***** Supplied information *****
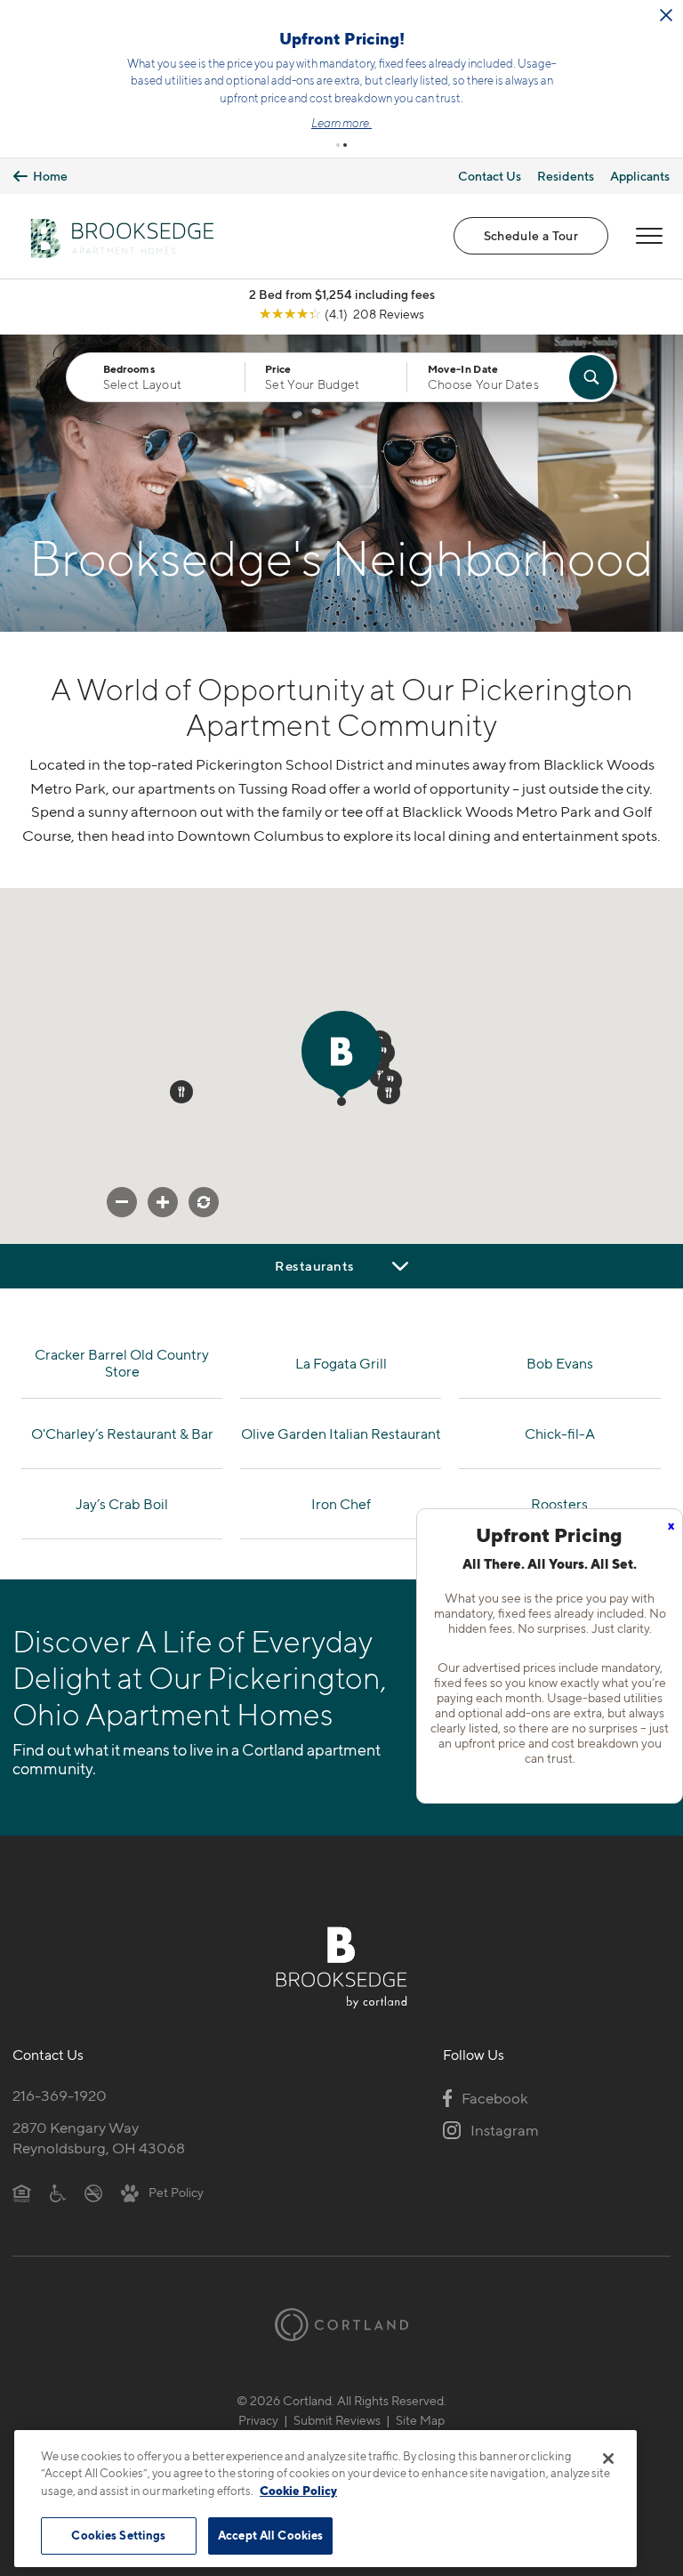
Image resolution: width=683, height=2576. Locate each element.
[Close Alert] (666, 15)
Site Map (420, 2419)
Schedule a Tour (531, 235)
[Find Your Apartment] (591, 377)
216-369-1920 (59, 2095)
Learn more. (341, 123)
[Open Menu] (649, 236)
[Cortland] (341, 2324)
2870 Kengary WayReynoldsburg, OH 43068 (98, 2138)
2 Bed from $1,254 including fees (342, 294)
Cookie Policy (298, 2490)
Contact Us (489, 175)
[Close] (608, 2458)
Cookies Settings (118, 2535)
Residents (565, 175)
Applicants (640, 175)
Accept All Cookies (270, 2535)
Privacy (258, 2419)
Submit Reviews (337, 2419)
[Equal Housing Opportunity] (21, 2192)
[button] (338, 145)
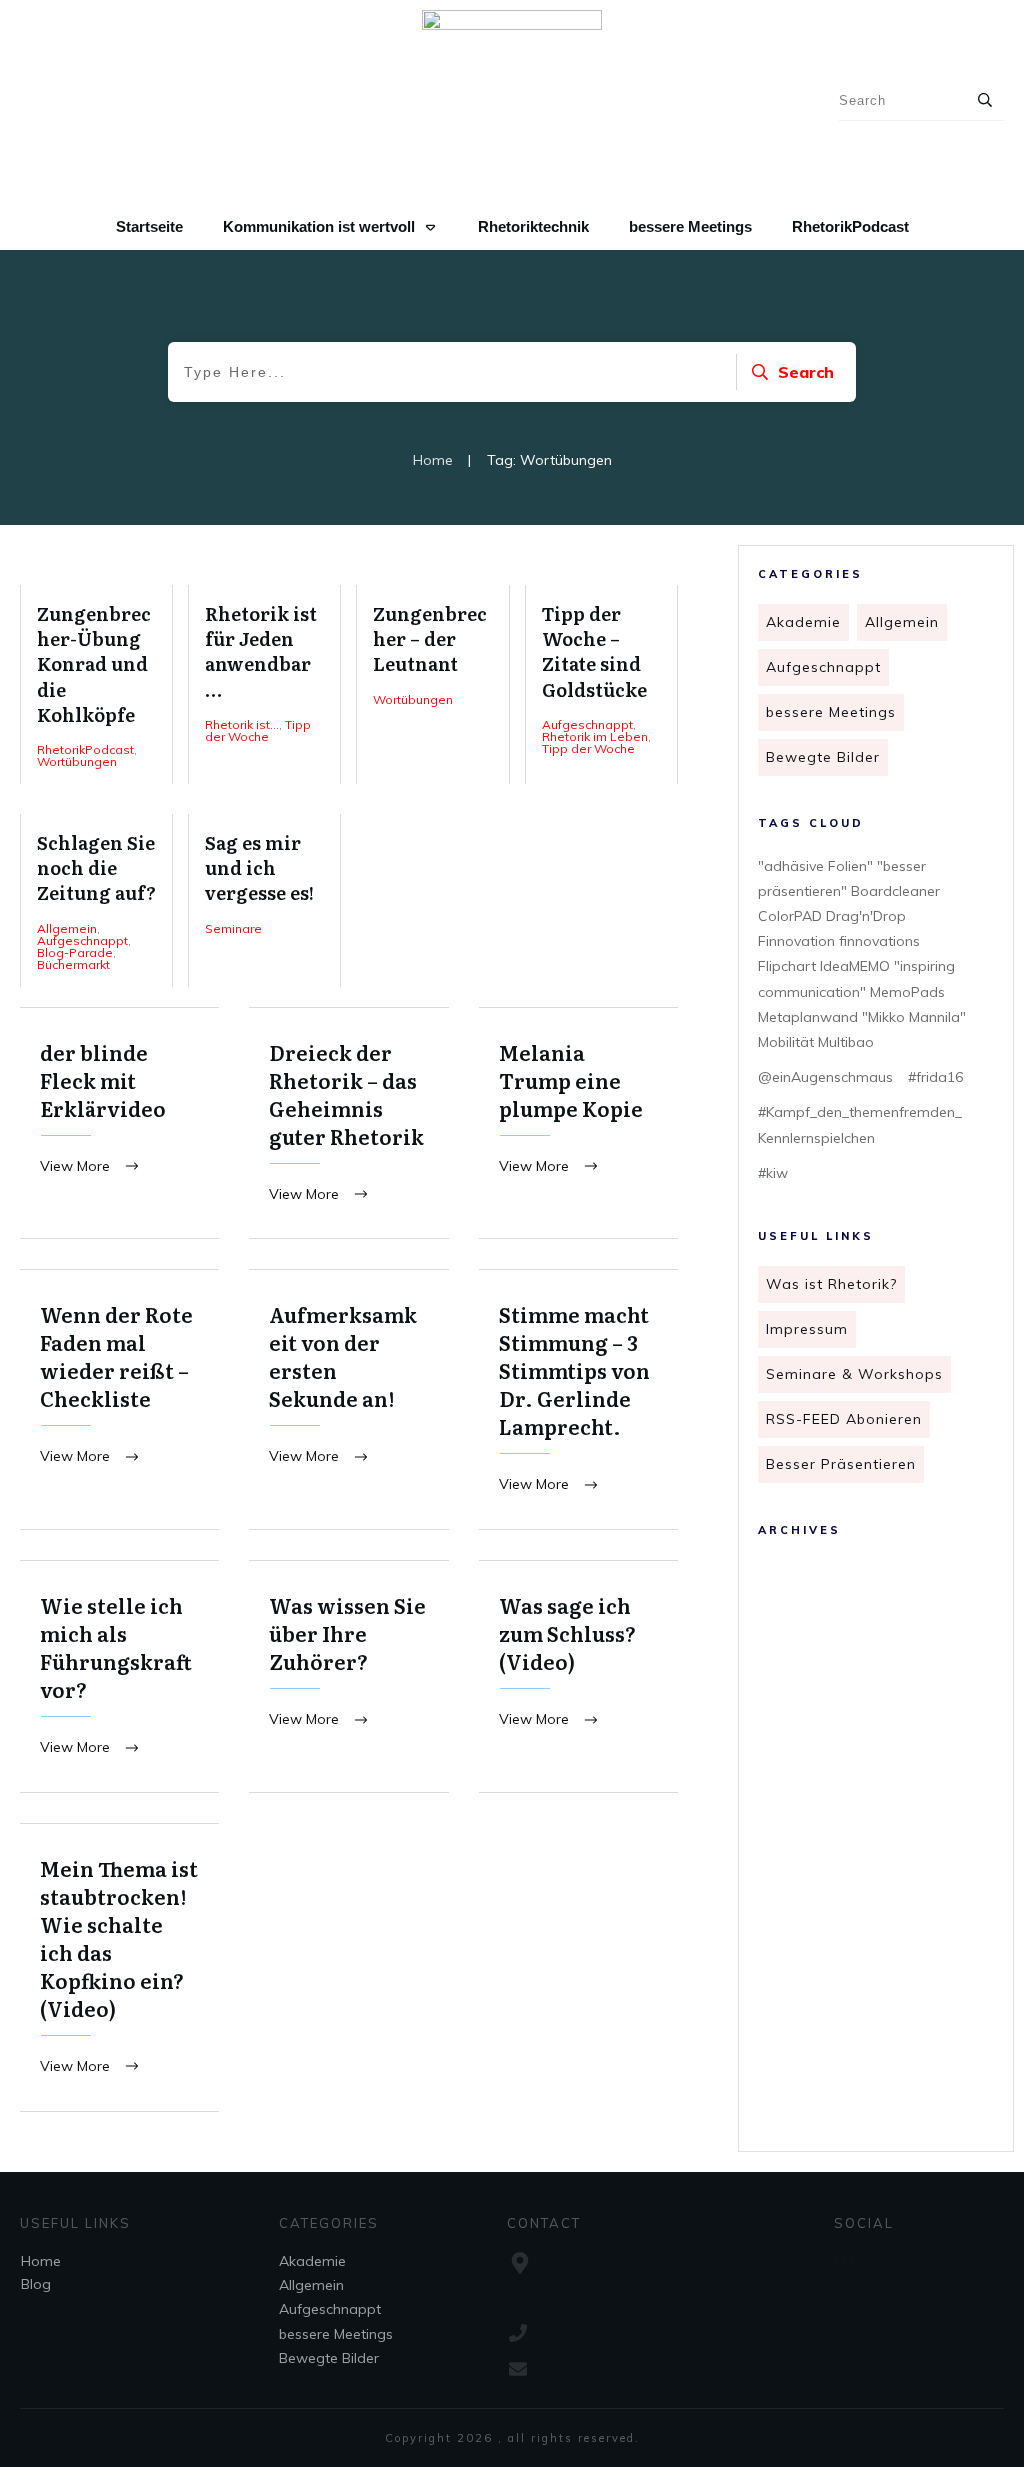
*****
**Your assignment:** Set all of the records down once more, letter for letter, with the images removed.

**Solution to this task:**
Image resolution: width=683, height=2576. Locate each element.
[Close Alert] (666, 15)
Site Map (420, 2419)
Schedule a Tour (531, 235)
[Find Your Apartment] (591, 377)
216-369-1920 (59, 2095)
Learn more. (341, 123)
[Open Menu] (649, 236)
[Cortland] (341, 2324)
2870 Kengary WayReynoldsburg, OH 43068 (98, 2138)
2 Bed from $1,254 including fees (342, 294)
Cookie Policy (298, 2490)
Contact Us (489, 175)
[Close] (608, 2458)
Cookies Settings (118, 2535)
Residents (565, 175)
Applicants (640, 175)
Accept All Cookies (270, 2535)
Privacy (258, 2419)
Submit Reviews (337, 2419)
[Equal Housing Opportunity] (21, 2192)
[button] (338, 145)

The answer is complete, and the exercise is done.